Rodriguez, who started as a community organizer, says he has watched his district’s infrastructure deteriorate since the 80s. He says the goal of the rezoning was to get those capital investments back into the community. “In my vision it, I do believe that economic development that we can bring to our community should be around technology and a Latino food destination,” he says.

Tensions remain

Despite the Popeye’s and Burger King chain slated to open soon on Dyckman Street, Rodriguez says the rezoning was not there to create conditions for franchises—in fact, he says, a chief rezoning goal was small business preservation, “We want the small mom and pop businesses to be preserved and thrive in our community,” he says. “We were the first rezoning to include as part of the agreement that a percentage of the commercial space built by the developer will get subsidies for affordable spaces for small businesses.”

The Inwood Legal Action group was formed on behalf of its primary petitioners the coalition Northern Manhattan Is Not For Sale, Inwood small business owners and residents.

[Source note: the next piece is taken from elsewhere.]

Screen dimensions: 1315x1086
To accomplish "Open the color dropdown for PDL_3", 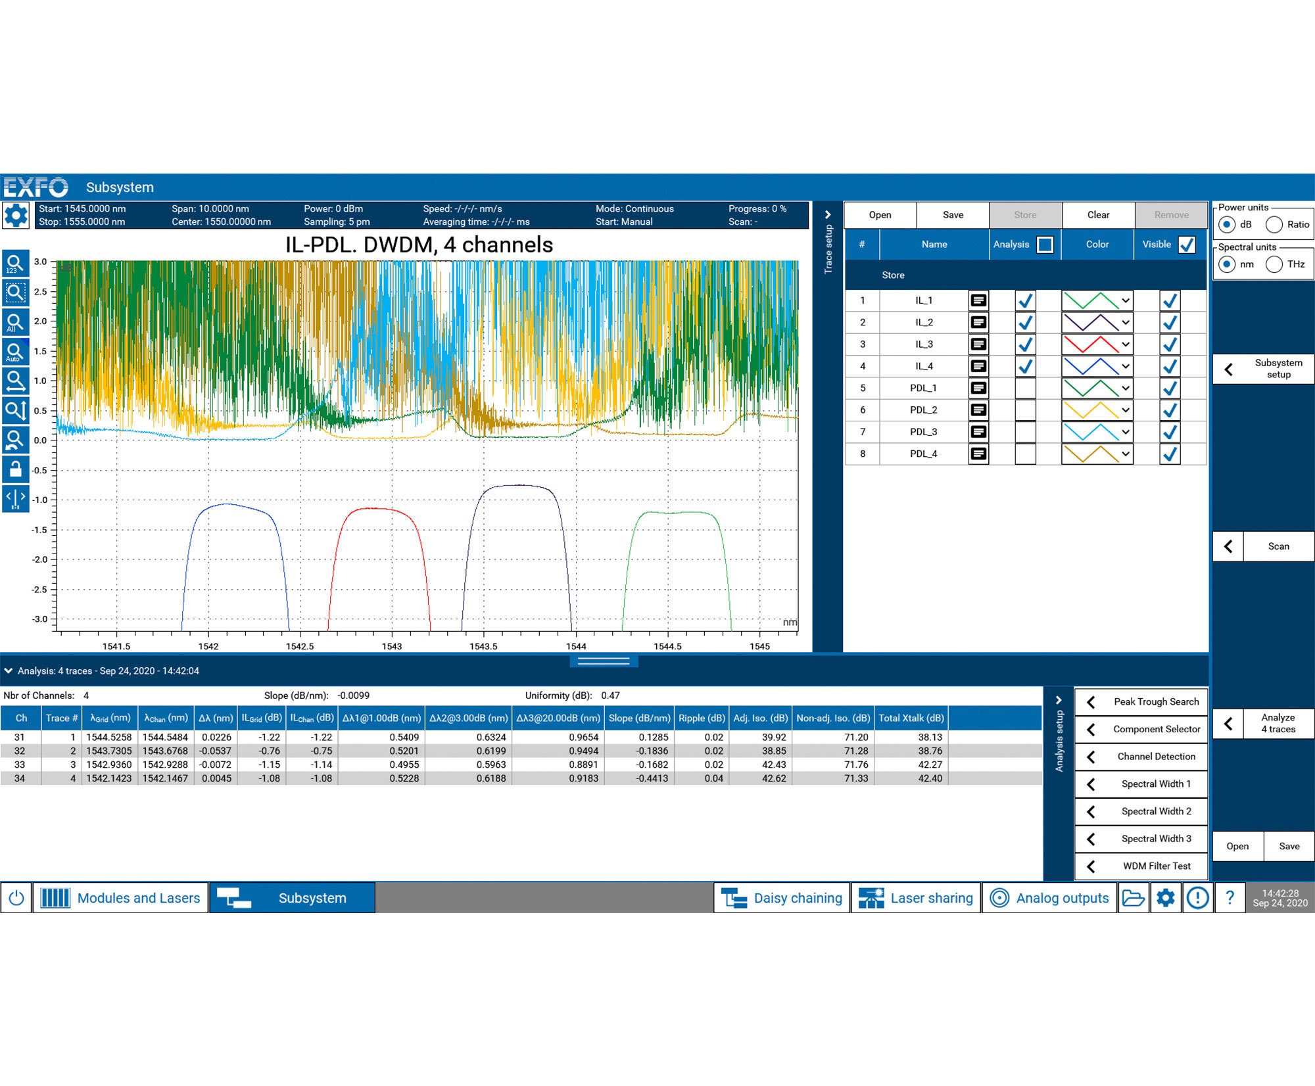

The group members say the city’s and Rodriguez’s promises were not responsive to the needs of the community.

The group argues the promise for 5,000 new affordable units on public and private sites was far-fetched because the city could not guarantee that units that depend on private investment would be built. And they say income targets for that housing fall fall short of addressing needs in Inwood. The skeptics also question the lack of new school seats, the possible impact of the new federal Opportunity Zone program and the robustness of efforts to protect independent small businesses.

“The change is not going to happen in an instant. This will take a decade. The changes have been slow and steady. I have not seen any improvements in our parks but I have seen some construction,” says Cheryl Pahaham, a Northern Manhattan Is Not Sale member and Inwood Legal Action co-chair. “We have heard landlords refusing to replace gas pipes and then Con Edison turns off the gas. That’s harassment. These behaviors are incentivized by the rezoning which the city facilitated.”

* Correction: The original version of this article erroneously indicated this site only contained a parking lot.